Ketchikan-area schools showed improvement in the second year of a statewide evaluation program.
Last school year, Ketchikan schools averaged an A- in the Alaska School Performance Index.
Ketchikan Regional Youth Facility earned the highest marks with a score of 95.24, a five-star rank. It also showed the biggest improvement from the previous school year, when it scored 51.25, a single-star rank.
That improvement counts. The ASPI system gives schools credit not only for academic achievement, but for student progress. The growth data makes a difference, said Shannon Sines, curriculum director for the Ketchikan Gateway Borough School District.
“So that really gives two outlooks on student performance: How are they achieving, but also even if they’re not making that proficiency mark, are we making progress with them,” she said. “That’s one of the reasons why our ASPI data looks good and is on the rise because we’re making progress even with student who have not met the proficiency mark just yet.”
In addition to the youth facility, Point Higgins Elementary School also earned a five-star rank.
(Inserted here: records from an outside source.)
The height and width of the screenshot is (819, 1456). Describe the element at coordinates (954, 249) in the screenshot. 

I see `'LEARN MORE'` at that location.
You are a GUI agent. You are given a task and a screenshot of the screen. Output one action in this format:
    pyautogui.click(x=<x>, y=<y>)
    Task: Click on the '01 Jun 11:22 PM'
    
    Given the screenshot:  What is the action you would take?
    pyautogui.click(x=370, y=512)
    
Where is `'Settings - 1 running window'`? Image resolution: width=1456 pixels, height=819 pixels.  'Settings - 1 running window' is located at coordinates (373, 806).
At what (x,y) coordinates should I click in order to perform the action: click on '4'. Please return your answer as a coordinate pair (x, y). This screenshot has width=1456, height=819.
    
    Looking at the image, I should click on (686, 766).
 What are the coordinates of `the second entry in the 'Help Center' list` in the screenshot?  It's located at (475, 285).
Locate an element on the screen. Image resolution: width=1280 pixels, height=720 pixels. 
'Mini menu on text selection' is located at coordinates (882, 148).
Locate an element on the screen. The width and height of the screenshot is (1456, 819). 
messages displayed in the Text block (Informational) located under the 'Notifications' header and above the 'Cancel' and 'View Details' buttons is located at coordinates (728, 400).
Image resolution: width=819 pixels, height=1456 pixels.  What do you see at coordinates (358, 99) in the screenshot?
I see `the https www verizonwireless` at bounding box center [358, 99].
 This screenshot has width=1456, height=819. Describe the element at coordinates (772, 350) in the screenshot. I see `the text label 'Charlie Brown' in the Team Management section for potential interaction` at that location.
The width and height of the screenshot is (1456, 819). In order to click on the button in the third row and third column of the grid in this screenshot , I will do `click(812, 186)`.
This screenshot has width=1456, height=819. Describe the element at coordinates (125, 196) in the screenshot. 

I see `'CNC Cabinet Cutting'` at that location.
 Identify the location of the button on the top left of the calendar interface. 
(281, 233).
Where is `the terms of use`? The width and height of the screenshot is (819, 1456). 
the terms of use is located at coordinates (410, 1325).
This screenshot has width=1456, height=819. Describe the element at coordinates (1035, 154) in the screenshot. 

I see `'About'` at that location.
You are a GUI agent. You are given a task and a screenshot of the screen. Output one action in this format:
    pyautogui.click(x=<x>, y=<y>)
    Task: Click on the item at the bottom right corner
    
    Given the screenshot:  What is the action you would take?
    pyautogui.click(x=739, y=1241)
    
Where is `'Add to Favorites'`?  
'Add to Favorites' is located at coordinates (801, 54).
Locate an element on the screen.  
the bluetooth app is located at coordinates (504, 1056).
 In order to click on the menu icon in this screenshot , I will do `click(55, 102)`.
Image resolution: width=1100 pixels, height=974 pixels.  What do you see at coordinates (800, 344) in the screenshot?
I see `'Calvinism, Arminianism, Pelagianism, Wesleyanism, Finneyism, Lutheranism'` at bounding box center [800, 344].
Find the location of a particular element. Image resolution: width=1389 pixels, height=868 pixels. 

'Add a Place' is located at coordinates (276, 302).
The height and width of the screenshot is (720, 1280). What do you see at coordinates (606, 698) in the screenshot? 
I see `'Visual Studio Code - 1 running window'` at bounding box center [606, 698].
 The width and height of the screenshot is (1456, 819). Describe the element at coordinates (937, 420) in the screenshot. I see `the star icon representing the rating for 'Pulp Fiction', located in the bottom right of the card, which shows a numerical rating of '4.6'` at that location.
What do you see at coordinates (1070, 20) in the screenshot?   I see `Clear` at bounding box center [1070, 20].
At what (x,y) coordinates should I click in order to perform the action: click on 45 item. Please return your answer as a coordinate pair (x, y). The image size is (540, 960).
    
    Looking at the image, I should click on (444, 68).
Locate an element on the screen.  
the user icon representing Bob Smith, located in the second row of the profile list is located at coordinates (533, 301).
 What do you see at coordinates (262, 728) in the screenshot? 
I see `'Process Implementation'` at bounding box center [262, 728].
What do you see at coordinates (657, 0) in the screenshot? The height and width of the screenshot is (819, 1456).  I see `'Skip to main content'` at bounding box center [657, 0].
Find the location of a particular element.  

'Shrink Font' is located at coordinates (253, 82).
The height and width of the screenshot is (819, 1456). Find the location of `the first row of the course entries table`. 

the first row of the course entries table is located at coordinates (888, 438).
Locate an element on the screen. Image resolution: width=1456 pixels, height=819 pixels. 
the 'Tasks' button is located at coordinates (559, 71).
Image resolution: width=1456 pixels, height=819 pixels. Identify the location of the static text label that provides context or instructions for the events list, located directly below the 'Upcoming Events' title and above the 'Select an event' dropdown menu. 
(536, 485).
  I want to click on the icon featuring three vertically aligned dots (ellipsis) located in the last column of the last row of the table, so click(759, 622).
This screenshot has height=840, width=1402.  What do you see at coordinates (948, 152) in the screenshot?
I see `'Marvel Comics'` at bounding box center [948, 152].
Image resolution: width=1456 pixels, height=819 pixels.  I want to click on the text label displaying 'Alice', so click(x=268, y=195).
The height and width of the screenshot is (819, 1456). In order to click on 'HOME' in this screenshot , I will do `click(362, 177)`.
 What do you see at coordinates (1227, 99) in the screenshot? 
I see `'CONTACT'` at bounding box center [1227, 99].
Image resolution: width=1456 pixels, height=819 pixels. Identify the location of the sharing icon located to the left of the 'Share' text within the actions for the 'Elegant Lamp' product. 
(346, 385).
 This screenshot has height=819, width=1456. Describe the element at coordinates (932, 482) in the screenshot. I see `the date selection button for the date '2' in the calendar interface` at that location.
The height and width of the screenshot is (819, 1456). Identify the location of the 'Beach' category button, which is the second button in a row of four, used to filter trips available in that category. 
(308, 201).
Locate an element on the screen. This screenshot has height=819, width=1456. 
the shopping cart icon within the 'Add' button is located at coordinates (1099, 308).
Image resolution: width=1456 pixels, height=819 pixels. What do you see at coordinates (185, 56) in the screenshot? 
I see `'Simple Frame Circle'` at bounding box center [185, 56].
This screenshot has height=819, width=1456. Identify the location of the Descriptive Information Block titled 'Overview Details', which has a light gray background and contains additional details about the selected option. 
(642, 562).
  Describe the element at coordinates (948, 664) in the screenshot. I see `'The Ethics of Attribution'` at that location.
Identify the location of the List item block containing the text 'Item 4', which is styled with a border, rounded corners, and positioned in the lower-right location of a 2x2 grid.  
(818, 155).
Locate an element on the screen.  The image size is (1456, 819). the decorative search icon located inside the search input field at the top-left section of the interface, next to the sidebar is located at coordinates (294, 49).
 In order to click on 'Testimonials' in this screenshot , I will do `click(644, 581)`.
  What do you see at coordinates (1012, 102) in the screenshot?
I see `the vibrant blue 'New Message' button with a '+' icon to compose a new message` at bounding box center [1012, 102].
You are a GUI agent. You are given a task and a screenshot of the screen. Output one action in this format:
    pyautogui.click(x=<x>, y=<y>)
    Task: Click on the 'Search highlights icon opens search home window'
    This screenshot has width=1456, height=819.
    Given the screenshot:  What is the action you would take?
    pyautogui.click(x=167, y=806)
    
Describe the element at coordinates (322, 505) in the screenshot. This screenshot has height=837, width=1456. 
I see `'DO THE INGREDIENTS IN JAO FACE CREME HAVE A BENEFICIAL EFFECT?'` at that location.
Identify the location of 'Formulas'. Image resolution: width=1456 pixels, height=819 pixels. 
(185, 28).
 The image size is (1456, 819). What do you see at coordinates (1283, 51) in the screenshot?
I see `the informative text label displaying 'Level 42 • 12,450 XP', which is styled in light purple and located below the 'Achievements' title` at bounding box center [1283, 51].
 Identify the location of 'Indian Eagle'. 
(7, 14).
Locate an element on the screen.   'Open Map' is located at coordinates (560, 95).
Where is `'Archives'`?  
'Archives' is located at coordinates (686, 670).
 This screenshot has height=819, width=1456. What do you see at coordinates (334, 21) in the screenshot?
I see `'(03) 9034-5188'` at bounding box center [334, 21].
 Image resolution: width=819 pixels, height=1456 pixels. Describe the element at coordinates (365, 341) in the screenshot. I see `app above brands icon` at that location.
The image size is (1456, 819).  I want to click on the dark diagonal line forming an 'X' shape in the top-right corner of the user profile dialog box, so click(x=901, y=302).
Four-star schools are Fawn Mountain Elementary, Ketchikan Charter, Houghtaling Elementary, Schoenbar Middle, Ketchikan High and Tongass School of Arts and Sciences. Revilla Alternative School earned a three-star rank.
In Metlakatla, Richard Johnson Elementary received five stars; Metlakatla High, four stars; and Charles R. Leask Middle School, three stars.
The ASPI system is new – it’s only been used for two years so far. That’s because a couple of years ago, the U.S. Department of Education allowed individual states to establish their own accountability system in lieu of the Adequate Yearly Progress system set up by the No Child Left Behind Act. Erik McCormick is director of assessment, accountability and information management for the Alaska Department of Education and Early Development. He said the old system aimed to have a 100 percent proficiency rate, a goal McCormick calls unrealistic.
“It was a 12-year projection, and we’re entering the last two years of it, which would require that all schools made 100 percent proficient, and that was never realistic measurement,” he said.
McCormick said the new system allows for more transparency as to how schools are evaluated, as well as less severe sanctions for schools that are not performing well. Attendance, graduation rates and test scores are used to calculate ASPI scores and ranks.